Военврач выглядел стариком, а форма на нем была новенькая, топорщившаяся, словно он первый раз ее надел. Его только что призвали, и он ехал под Бухару, где стояла кавалерийская часть.
– Предшественник мой дорапортовался, чтобы его на фронт послали, а меня – на замену. Может, по старости лет так и не призвали бы, да один старый кавалерист в штабе округа увидал меня и вспомнил по гражданской войне. Проверили, живой ли я, – живой! Вызвали, предупредив, что по возрасту вправе не согласиться…
– А сколько вам? – спросил Лопатин.
– Шестьдесят второй пошел. А как можно не согласиться? Я бы сам давно заявление подал, но неловко было на казенное довольствие претендовать! Силы уже стариковские, а паек как молодому, который на том же довольствии намного больше тебя сделает. Но раз вызвали, то конечно!
Он говорил все это, заканчивая расчерчивать пульку толстым синим карандашом на сложенной вчетверо вчерашней газете. Другой бумаги не было. В голосе его чувствовалось довольство судьбой и интерес к предстоящей службе.
Железнодорожники пригласили Лопатина четвертым, и они играли в преферанс весь день и вечер, закончив последнюю, пятую пульку только глубокой ночью.
Лопатин проснулся, как ему показалось, рано. И только посмотрел на часы, понял, что проспал четырнадцать часов и за окном не светает, а начинает темнеть. Поезд стоял в степи, на разъезде. Было слышно, как с другой стороны тяжело грохает на стыках встречный состав, – наверное, опять с цистернами.
Никого из соседей не было, они сошли, и вместо них никто не сел.

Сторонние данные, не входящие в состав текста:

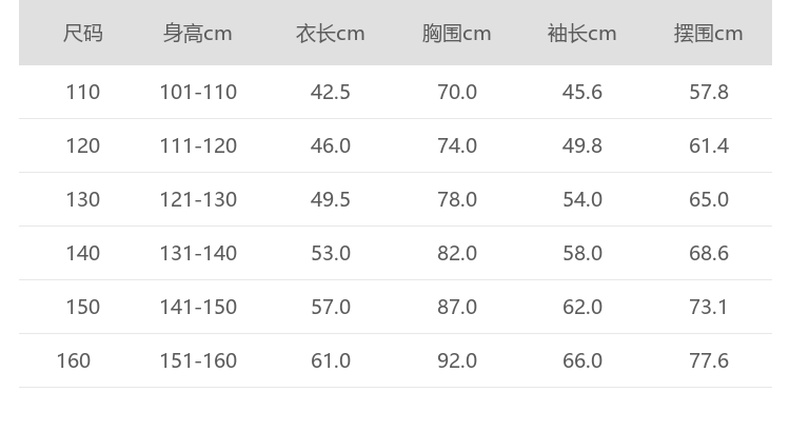Select the 49.5 garment length value

click(330, 199)
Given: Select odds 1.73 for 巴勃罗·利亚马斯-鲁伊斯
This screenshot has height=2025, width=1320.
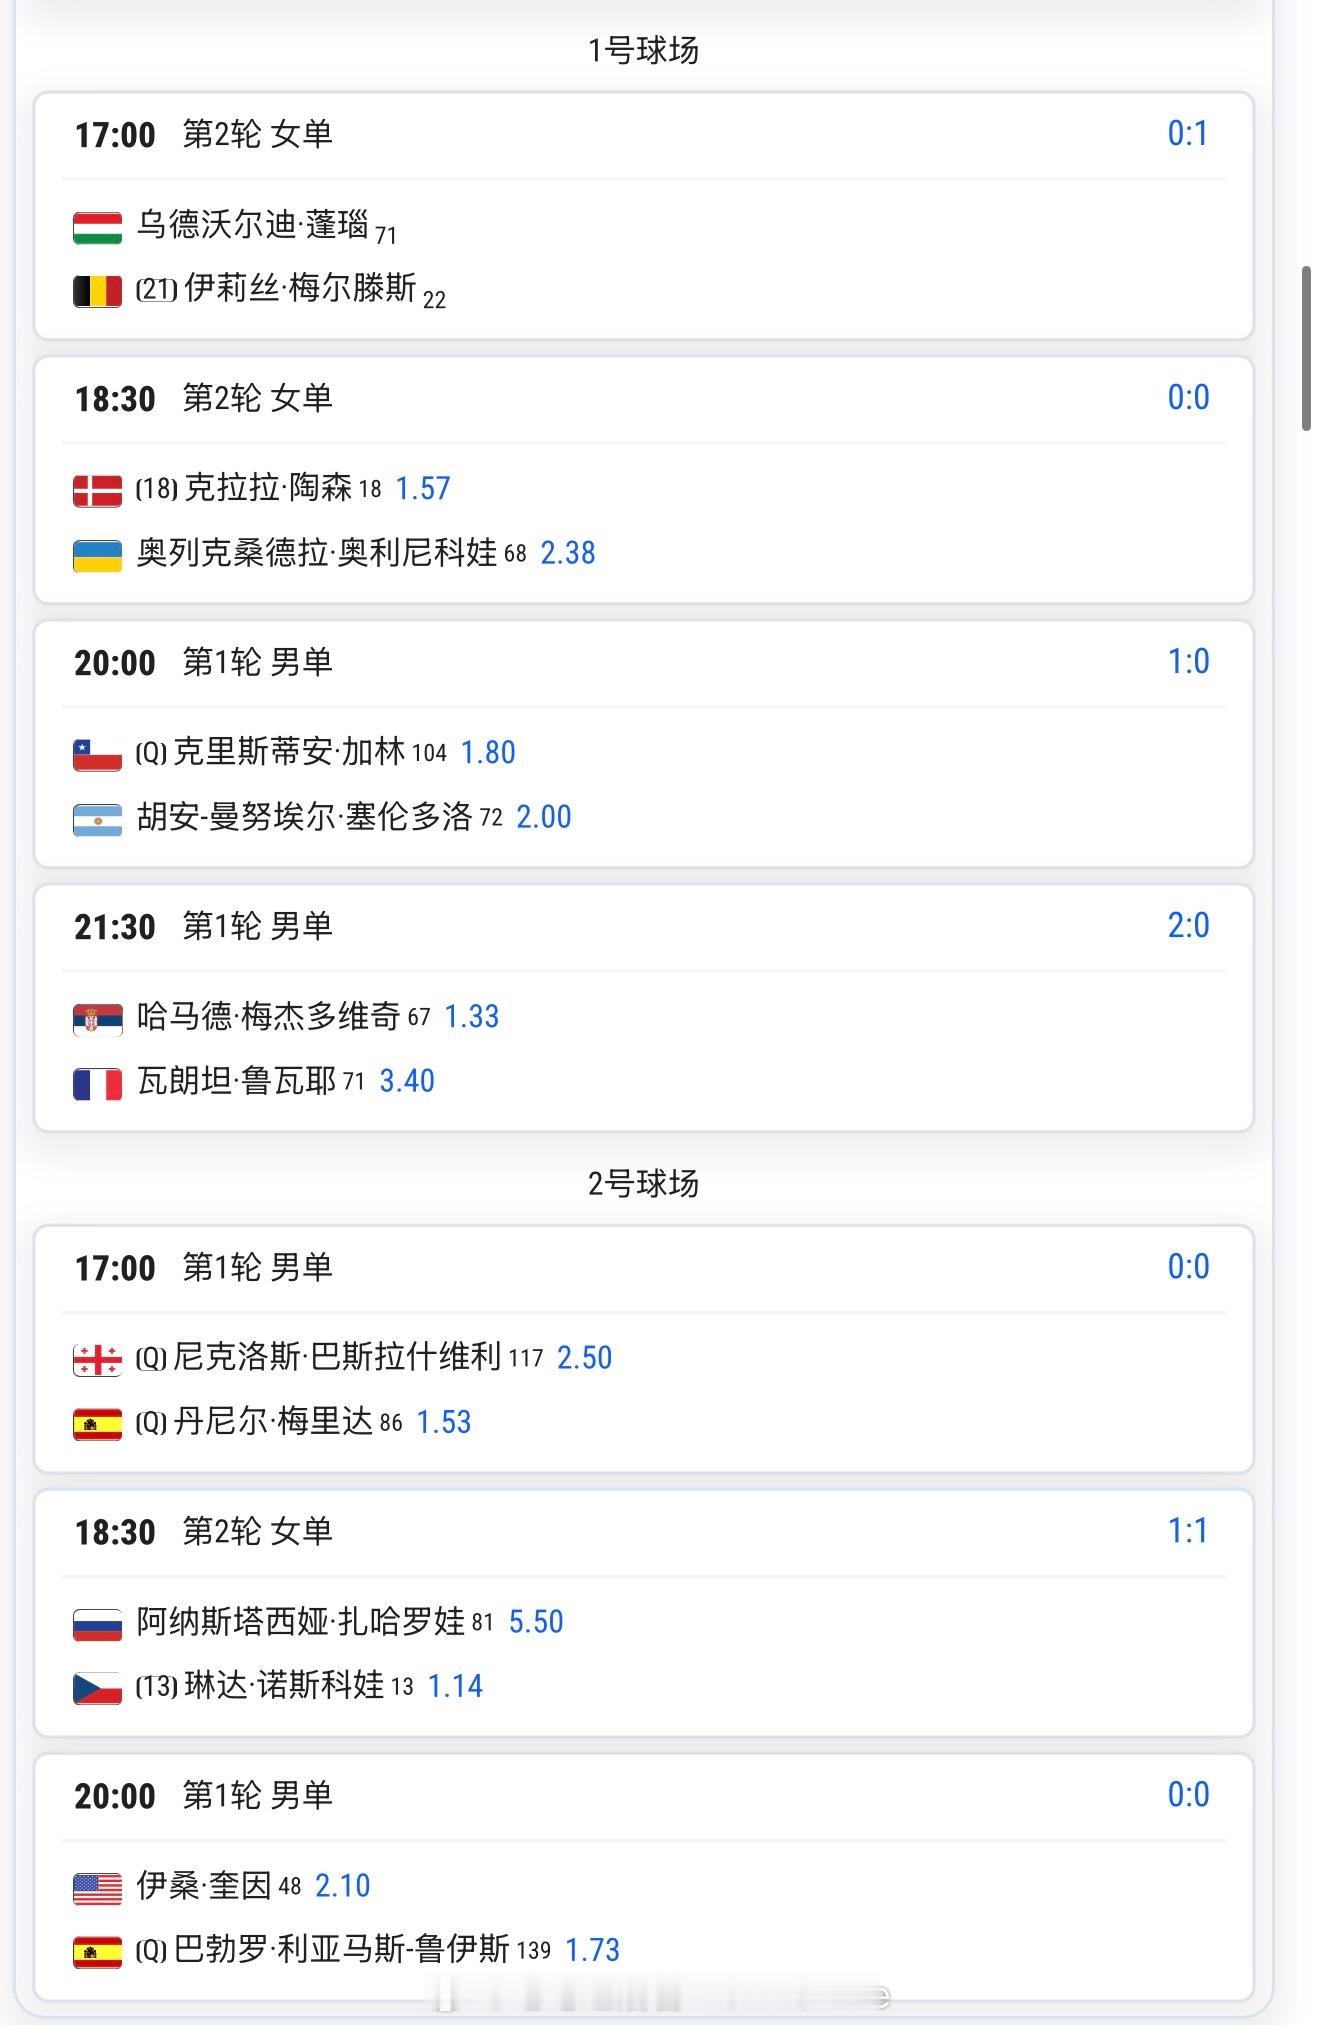Looking at the screenshot, I should pos(593,1950).
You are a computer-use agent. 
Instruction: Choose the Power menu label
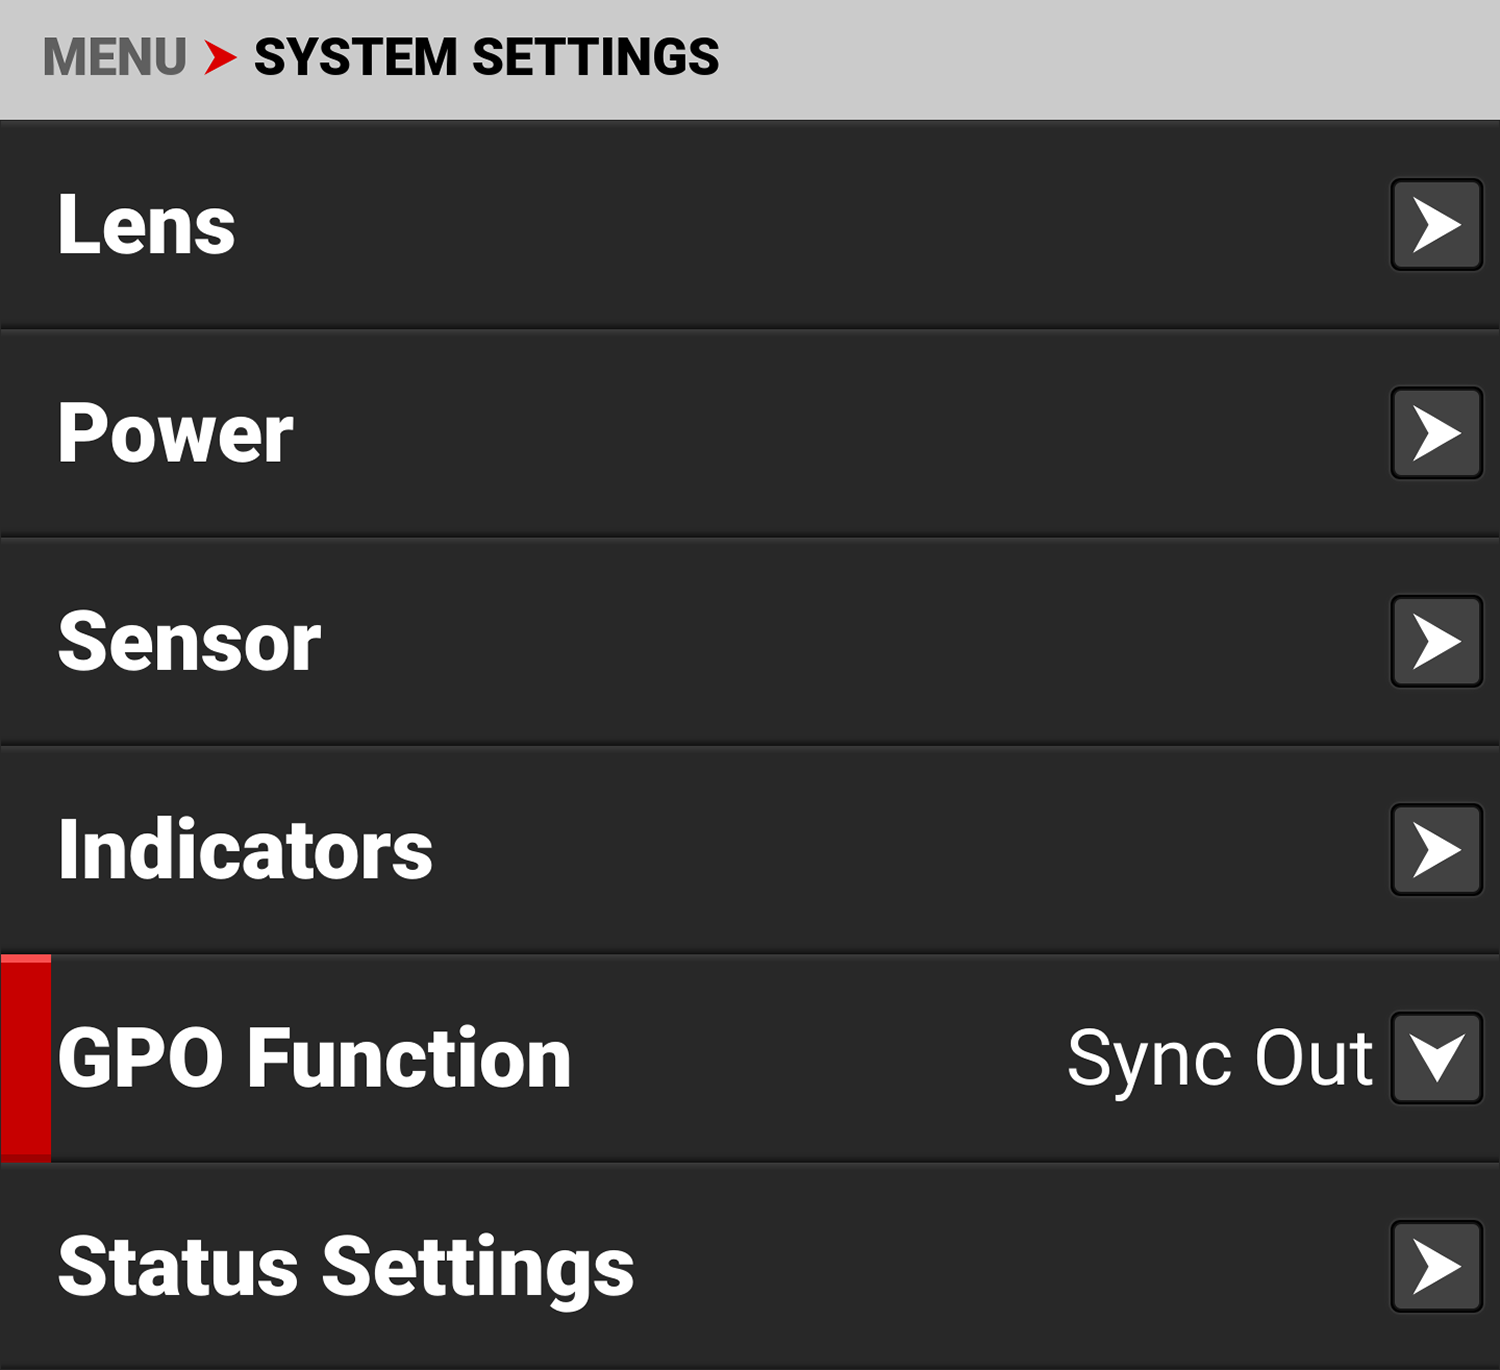click(175, 433)
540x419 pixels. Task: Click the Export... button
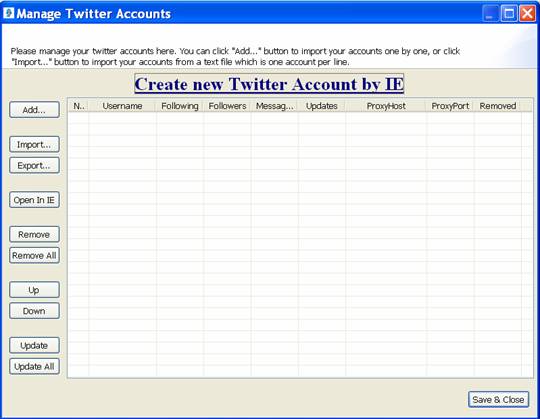34,165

Покашливая и что-то бормоча себе под нос, проводник заметал мусор.
Вчера Лопатин его не видел. И в Ташкенте, когда садился, и потом по дороге, когда пили чай, видел старую женщину-проводницу.
Заметя мусор в совок и так и оставив совок и веник на полу, проводник вздохнул и присел на диван. Видимо, ему трудно было нагибаться. Он посмотрел вверх и увидел проснувшегося Лопатина.
– Если желаете, можете на нижнее место перейти, – сказал проводник.
– А новые пассажиры не сядут?
– Пока на этих перегонах навряд ли… Кипяток есть, если чай имеете, можете сами заварить или мы заварим.
Лопатин слез с полки и вынул из чемодана осьмушку чая.
– Заварите, пожалуйста.
– Так не давайте, – строго сказал проводник. – Отсыпьте на газетку, сколько вам надо, столько и заварим. По вашему вкусу и возможностям. А то…
Он не договорил, но было и так понятно, что он хотел сказать.
Лопатин не стал спорить. Достал из полушубка газету, оторвал кусок и насыпал туда чаю с таким расчетом, чтобы заварки хватило на двоих.
– Заварите, попьем вместе.
Проводник ничего не ответил. Закрутил газету фунтиком, чтобы ни одной чаинки не выпало, и ушел. Лопатин уже и сходил помылся, и достал из чемодана хлеб и сахар к чаю, а проводник все не шел. Пришел только через полчаса и поставил на столик чайник и один стакан.
– Никакого жару нет, – сказал он недовольно. – Чай, если его крутым кипятком не запаришь, ни вкусу, ни цвету. А вместо угля – пыль.
– Вы чего себе-то стакан не взяли? – спросил Лопатин. – Попили бы вместе.